Doesn't affect Dlive. They haven't been using Lino for a while now. Lemons are solely a Dlive thing. It's like buying credits at an arcade.

Edit - Realized that was last year. The lino site appears to be completely gone now.


----------



## Ralphamale (Jan 7, 2021)

aNOnLLC. said:


> Someone missed out on a big headline.



Too bad Ralph wasn't mentioned on there since it would put pressure on Dlive to ban him. Baked got banned yesterday for being there so kinda weird is allowed to restream all the others doing it and be ok. Dlive even told him to calm his chat down since they were getting pretty cray cray.


----------



## 4str4staleatherbelt (Jan 8, 2021)

Another deceptive DLive hitpiece was made from people upset Google and Facebook don't control everything and whose headline ignores DLive banning people for these activities which are already against it's ToS.

https://archive.md/bSmVO


----------



## AltisticRight (Jan 8, 2021)

4str4staleatherbelt said:


> Another deceptive DLive hitpiece was made from people upset Google and Facebook don't control everything and whose headline ignores DLive banning people for these activities which are already against it's ToS.
> 
> 
> 
> ...


Those journos at wired can tie that wire into a loop and hang themselves from a big tall tree. When it comes to some faggy Silicon Valley Roach-Ching collab and MSM journos, I'll side with the former. 

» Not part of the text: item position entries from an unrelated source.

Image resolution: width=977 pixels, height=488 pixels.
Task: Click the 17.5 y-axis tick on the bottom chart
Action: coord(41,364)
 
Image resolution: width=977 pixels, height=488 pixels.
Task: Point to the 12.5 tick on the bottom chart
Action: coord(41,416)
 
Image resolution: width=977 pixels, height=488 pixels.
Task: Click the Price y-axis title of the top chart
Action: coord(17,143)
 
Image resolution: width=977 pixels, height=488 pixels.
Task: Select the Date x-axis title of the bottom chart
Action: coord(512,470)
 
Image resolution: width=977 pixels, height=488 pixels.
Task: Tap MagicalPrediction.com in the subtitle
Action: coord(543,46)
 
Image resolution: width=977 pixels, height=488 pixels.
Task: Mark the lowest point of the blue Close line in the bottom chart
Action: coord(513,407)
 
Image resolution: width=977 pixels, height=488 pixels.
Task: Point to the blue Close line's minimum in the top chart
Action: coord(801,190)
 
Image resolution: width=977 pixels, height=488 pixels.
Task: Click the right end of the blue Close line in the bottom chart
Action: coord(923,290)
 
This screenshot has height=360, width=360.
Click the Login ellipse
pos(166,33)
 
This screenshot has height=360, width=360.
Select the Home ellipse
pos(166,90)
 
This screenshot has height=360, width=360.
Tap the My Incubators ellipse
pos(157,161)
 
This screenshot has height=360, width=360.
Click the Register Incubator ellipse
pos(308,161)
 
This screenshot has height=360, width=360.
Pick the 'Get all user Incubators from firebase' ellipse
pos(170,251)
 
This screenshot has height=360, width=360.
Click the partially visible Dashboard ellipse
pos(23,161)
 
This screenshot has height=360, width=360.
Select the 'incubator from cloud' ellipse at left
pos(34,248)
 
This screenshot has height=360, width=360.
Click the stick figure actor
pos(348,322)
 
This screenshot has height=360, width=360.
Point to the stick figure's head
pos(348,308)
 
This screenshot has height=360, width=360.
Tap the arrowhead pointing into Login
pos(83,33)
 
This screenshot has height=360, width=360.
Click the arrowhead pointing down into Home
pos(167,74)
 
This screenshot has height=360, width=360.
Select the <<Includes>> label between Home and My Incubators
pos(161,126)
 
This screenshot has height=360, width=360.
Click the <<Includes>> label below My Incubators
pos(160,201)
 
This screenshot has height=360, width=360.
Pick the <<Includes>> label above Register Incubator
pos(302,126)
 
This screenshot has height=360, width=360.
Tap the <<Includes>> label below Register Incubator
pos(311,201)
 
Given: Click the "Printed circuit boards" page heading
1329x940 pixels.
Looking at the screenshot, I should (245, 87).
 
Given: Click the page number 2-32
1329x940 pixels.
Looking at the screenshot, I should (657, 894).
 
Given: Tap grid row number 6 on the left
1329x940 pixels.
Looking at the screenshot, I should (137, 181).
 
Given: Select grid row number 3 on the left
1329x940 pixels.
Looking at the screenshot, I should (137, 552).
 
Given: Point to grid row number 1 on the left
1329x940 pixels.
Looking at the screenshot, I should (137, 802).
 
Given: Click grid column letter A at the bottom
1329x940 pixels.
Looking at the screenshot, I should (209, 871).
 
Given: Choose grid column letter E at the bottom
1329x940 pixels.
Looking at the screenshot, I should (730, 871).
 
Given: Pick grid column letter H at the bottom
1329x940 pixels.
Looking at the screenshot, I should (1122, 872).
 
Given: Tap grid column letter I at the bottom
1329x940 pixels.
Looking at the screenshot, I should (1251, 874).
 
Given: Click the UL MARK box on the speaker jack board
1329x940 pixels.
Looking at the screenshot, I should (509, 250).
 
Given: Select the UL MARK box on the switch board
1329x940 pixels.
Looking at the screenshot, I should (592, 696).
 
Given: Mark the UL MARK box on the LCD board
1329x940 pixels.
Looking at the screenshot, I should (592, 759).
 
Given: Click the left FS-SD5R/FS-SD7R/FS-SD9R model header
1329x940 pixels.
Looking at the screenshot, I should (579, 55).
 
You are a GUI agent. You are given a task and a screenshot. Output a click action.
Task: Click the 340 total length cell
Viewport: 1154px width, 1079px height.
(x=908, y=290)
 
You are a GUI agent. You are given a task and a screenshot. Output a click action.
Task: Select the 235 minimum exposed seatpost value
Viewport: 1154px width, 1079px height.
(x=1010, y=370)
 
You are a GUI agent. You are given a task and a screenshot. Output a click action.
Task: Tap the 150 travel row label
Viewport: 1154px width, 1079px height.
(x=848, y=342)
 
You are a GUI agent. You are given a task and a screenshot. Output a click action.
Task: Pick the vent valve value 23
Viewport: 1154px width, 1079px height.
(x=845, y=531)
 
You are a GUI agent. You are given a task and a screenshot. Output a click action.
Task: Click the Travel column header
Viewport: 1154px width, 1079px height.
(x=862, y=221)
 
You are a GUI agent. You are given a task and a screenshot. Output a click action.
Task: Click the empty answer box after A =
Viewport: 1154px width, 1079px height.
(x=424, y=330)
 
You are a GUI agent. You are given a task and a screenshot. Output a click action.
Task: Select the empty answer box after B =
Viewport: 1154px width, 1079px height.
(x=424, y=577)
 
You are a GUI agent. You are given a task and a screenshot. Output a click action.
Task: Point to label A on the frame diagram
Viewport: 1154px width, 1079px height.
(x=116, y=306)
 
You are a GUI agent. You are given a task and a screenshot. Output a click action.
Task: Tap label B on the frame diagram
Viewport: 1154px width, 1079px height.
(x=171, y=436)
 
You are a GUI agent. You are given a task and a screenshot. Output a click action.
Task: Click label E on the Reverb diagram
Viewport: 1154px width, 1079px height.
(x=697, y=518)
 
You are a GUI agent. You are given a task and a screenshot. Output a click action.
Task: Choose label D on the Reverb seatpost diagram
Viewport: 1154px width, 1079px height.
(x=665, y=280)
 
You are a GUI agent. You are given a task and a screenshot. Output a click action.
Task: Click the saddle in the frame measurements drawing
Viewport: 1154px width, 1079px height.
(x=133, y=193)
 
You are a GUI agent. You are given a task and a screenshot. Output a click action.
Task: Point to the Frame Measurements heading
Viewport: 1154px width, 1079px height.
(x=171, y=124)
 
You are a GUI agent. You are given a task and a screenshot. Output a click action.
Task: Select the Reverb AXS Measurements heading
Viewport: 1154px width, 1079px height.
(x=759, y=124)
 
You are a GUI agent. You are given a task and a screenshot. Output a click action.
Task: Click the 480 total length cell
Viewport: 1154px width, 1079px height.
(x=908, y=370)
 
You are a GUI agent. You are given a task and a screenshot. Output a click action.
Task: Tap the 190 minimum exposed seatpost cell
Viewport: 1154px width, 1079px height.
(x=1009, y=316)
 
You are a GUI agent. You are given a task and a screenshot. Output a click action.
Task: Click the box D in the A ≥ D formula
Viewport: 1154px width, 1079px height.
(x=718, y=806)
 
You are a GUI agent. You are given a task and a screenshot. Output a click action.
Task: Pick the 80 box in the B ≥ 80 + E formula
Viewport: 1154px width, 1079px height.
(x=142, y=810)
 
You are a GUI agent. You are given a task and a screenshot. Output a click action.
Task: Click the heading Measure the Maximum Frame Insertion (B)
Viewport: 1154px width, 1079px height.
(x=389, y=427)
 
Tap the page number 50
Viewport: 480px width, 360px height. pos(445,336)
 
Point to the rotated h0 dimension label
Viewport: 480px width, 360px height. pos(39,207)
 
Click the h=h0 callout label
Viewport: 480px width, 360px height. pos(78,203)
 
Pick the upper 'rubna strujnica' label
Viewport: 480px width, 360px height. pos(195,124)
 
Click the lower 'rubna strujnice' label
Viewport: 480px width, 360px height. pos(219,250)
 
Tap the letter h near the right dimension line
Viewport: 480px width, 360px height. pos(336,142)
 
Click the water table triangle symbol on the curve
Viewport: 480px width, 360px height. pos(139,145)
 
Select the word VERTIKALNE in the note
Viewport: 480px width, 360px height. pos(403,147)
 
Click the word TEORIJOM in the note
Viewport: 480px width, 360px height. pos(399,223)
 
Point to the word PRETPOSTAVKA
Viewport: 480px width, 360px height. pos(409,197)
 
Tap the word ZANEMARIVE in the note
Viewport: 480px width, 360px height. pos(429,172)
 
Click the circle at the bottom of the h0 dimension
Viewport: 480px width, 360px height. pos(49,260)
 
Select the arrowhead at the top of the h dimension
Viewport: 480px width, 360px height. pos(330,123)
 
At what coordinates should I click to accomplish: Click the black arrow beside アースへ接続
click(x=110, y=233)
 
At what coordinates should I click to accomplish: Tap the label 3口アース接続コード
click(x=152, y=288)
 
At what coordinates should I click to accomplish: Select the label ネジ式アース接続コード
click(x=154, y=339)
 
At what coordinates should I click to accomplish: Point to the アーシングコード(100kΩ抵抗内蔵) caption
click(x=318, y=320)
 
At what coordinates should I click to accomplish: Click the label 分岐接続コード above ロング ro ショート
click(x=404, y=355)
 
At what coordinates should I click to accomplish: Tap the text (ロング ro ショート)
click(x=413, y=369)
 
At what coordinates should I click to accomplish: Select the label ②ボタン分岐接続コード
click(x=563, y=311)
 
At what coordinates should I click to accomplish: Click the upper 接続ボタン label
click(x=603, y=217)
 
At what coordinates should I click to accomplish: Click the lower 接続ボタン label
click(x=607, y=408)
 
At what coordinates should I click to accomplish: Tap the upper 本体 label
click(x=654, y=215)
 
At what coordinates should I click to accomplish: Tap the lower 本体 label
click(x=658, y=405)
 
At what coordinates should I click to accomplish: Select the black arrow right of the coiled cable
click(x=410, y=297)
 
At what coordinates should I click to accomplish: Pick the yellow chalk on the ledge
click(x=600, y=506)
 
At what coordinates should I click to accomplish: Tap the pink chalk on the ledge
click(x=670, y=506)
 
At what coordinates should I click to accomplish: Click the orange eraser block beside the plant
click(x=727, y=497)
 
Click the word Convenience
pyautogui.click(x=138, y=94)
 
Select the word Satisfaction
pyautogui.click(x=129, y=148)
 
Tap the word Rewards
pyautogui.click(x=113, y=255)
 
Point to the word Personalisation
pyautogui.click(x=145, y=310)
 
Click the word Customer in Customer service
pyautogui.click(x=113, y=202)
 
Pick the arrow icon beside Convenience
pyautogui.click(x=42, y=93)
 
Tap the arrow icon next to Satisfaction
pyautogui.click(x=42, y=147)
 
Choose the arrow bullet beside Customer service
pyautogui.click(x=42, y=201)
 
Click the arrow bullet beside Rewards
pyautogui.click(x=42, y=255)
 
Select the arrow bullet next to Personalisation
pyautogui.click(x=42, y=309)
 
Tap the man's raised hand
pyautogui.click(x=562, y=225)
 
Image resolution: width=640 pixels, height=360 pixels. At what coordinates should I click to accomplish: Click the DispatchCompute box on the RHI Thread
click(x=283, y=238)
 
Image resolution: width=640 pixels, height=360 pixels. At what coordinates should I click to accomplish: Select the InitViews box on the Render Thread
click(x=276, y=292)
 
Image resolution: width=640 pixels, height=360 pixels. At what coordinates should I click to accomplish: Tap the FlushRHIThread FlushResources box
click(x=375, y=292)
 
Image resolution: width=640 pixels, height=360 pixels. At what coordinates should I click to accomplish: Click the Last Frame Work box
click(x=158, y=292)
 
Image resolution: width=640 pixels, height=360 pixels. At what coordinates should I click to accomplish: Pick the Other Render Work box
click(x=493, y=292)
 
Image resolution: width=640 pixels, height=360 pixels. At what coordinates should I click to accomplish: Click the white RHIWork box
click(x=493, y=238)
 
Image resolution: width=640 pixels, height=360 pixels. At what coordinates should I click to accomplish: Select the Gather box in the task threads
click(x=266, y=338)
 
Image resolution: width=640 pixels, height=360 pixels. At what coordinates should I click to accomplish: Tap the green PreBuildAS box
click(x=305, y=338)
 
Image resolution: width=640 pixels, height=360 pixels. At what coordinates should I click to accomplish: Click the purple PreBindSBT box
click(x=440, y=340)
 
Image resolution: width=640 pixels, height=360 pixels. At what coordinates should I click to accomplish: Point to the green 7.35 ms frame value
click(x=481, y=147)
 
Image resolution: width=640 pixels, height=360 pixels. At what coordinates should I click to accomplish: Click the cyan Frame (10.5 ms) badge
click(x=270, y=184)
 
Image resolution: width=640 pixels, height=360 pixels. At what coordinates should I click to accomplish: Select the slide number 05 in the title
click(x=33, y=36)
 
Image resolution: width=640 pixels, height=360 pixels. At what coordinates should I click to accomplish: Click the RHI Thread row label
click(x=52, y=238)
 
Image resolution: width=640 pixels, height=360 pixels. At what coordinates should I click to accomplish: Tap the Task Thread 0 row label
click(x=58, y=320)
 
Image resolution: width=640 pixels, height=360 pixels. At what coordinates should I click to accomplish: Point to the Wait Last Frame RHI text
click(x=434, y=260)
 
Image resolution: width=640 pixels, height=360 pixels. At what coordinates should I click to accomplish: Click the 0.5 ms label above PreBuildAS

Here's a copy of the article, there's some interesting stuff.
Don't give Wired any clicks or cookies.


Spoiler: Copy



A Game Livestreaming Site Has Become an Extremist Haven​DC rioters used DLive to stream from the Capitol to thousands of people on Wednesday—and to get donations from them too. 





Photograph: SAUL LOEB/Getty Images


https://www.facebook.com/dialog/fee...-share&utm_brand=wired&utm_social-type=earned


https://www.wired.com/story/dlive-livestreaming-site-extremist-haven/#





Wednesday’s insurrection in the US Capitol wasn’t just broadcast by journalists and bystanders with smartphones; it was  broadcast by its own perpetrators.
Mainstream platforms like Facebook cracked down on videos glorifying the attack, fueled in part by the bogus claim that the presidential election was stolen from Donald Trump. Lesser-known platforms that have supported extremists and conspiracy theorists for years were also activated by the insurrection. Among them is a blockchain-based livestreaming site called DLive, which hosted multiple streams from the Capitol on Wednesday and allowed viewers to donate directly to the streamers as they broadcast their actions and misinformation.
Channels with hundreds of viewers went live on Wednesday with titles like “March to Save America,” and “Time to Take Our Country Back.” More than 140,000 DLive viewers watched streams about the events at the Capitol, many condoning or encouraging the mob there. At least one person streamed after breaking into the Capitol itself as donations flooded in.

DLive was founded by entrepreneur Charles Wayn in 2017 as a lower-scale competitor to Amazon’s Twitch. The platform broke into the mainstream when YouTube’s top gaming celebrity, Felix “PewDiePie” Kjellberg, streamed there exclusively for a brief period starting in 2019. Since then the site has kept growing, from the 4,322nd-ranked site according to Alexa in October to 3,273rd today.
A major contributor to DLive’s growth has been the white nationalist leaders and other far-right personalities who fled there after bans on YouTube, Twitch, Facebook, and elsewhere. On DLive, however, they’ve been able to cultivate enormous audiences thanks to the platform’s lenient, hands-off moderation. Dozens of prominent extremists and conspiracy theorists stream on the site, many under “Verified Partner” badges. They’re also able to earn money there, via DLive’s in-app currency, Lemon, often amounting to tens of thousands of dollars, according to data shared with WIRED by a livestreaming analyst. In August, _Time_ reported that eight of the top 10 earners were extremists or conspiracy theorists.

One streamer who received donations as he stormed the Capitol on Wednesday was Tim Gionet, also known as BakedAlaska. Gionet was banned from Twitter in 2017; YouTube removed his channel in October after he harassed retail workers over wearing masks. On Wednesday he streamed on DLive for over 20 minutes from inside the Capitol, reaching an audience of over 17,000 at its peak. “Thank you everyone for sharing this video,” he said at one point, before encouraging the mob around him to start an “America first” chant. Online viewers in his livestream joined in the chatroom, asking him to “SMASH THE WINDOW” or “HANG ALL THE CONGRESSMEN.” They also rewarded him with donations. Elon University professor Megan Squire, an expert on online extremism,  estimates that fans donated thousands of dollars to him yesterday through lemons.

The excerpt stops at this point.